WHEREAS, on July 31, 2001 the Company and the Investor entered into a Note and Warrant Purchase Agreement (the "Note Agreement") which provided, inter alia, for the issuance by the Company to the Investor of warrants (the "Warrants") for the purchase of 1,281,731 shares of the common stock of the Company, par value $.001 per share (the "Common Stock"); and
WHEREAS, under certain circumstances, the Investor wishes to have the right to require the Company to purchase, and the Company wishes to have the right to require the Investor to sell to the Company, the Warrants or the Warrant Shares, as the case may be, all in accordance with the terms set forth herein;
NOW, THEREFORE, in consideration of the mutual covenants contained herein and other good and valuable consideration, the receipt and sufficiency of which are hereby acknowledged, the parties to this Agreement hereby agree as follows:
SECTION 1. Grant of Put Option. (a) The Company hereby grants to the Investor an irrevocable option (the "Put Option") to require the Company to purchase any or all of the Warrants or the Warrant Shares then held by the Investor, for a purchase price equal to the Option Price and in accordance with the other terms set forth herein.

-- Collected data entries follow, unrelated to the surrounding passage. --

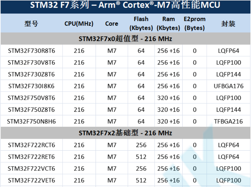Select the Core column header
This screenshot has height=187, width=252.
coord(111,23)
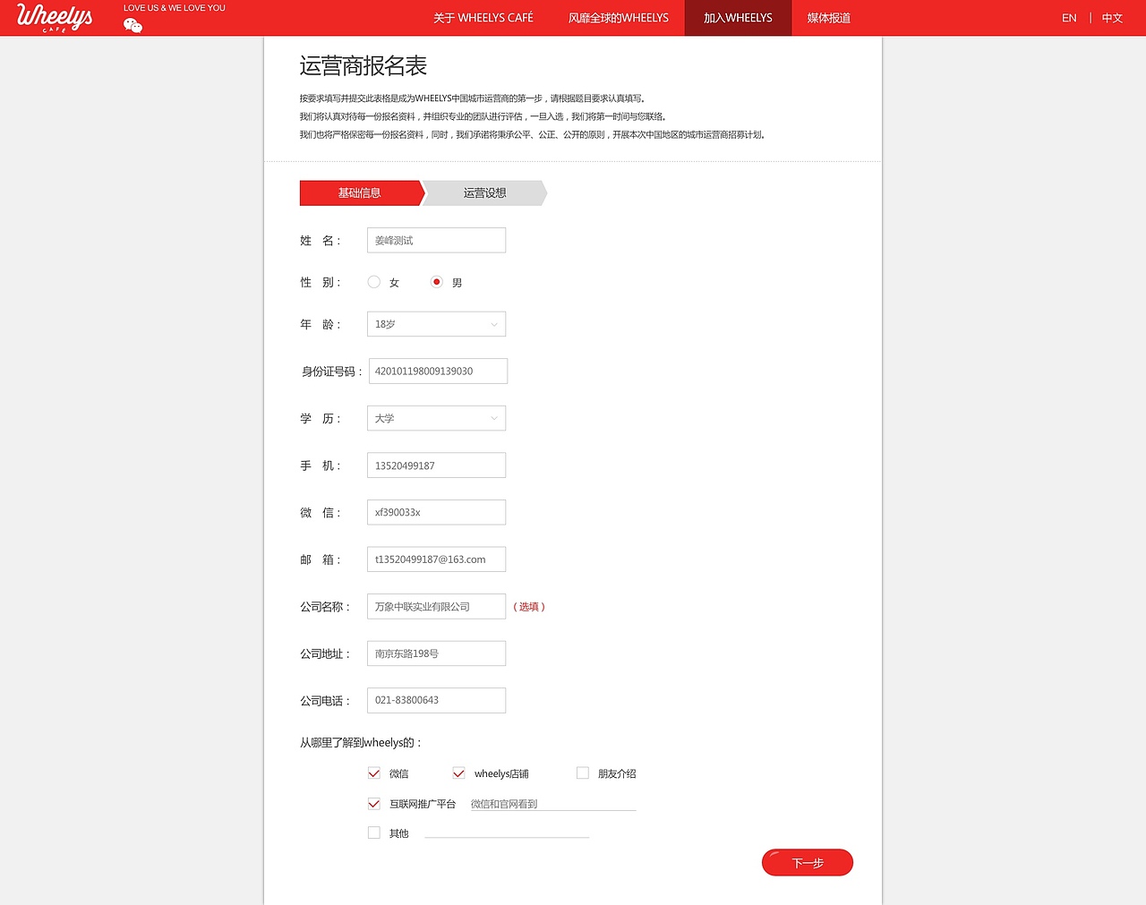This screenshot has height=905, width=1146.
Task: Click the 关于 WHEELYS CAFÉ nav link
Action: tap(483, 17)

(b) The Put Option may be exercised by the Investor at any time in whole or from time to time in part during the Option Period by written notice as set forth in section 3.
(c) The Option Price for the Warrants or Warrant Shares subject to the Put Option shall be calculated as of the day of the relevant Notice of Exercise delivered pursuant to section 3.

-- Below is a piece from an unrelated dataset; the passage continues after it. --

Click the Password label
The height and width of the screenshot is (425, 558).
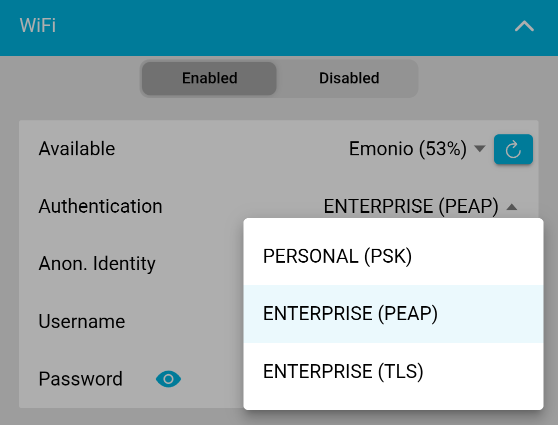[81, 379]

SECTION 2. Grant of Call Option. (a) The Investor hereby grants to the Company an irrevocable option (the "Call Option") to
purchase from the Investor all (but not less than all) of the Warrants or Warrant Shares then held by the Investor, for a purchase price equal to the Option Price and in accordance with the other terms set forth herein.
(b) The Call Option may be exercised by the Company at any time in whole during the Option Period by written notice as set forth in section 3.

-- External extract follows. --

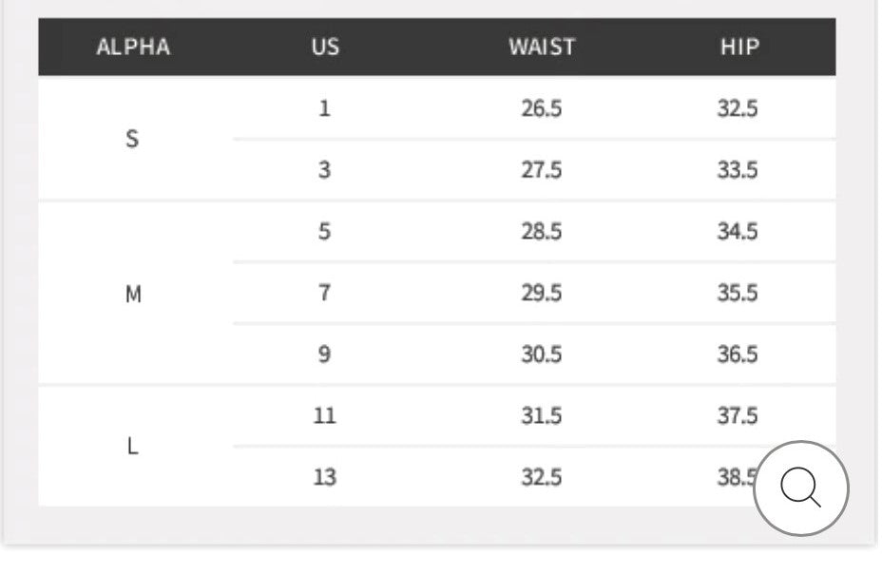Select the 31.5 waist measurement
Screen dimensions: 882x574
click(x=542, y=415)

(c) The Option Price for the Warrants or Warrant Shares subject to the Call Option shall be calculated as of the day of the relevant Notice of Exercise delivered pursuant to section 3.
SECTION 3. Notice of Exercise of Option. Each of the Put and Call Options provided for herein may be exercised by the holder thereof by delivering a written "Notice of Exercise" to Company or the Investor, as the case may be. The Notice of Exercise shall set forth in reasonable detail the calculation of the Option Price and shall state the date for closing of the purchase, which shall be not more than twenty nor fewer than five days from the date of the Notice of Exercise (the "Closing Date").
SECTION 4. Closing. On the Closing Date, the Company shall make payment to the Investor of the Option Price, as the case may be, by wire transfer of immediately available funds to such account as the Investor shall have designated by notice to the Company at least two days prior to the Closing Date; and the Investor shall deliver to the Company for surrender the Warrants or Warrant Shares subject to the Put or Call Option, as the case may be, free and clear of all liens, claims, charges, voting agreements, proxies, preemptive rights or other encumbrances.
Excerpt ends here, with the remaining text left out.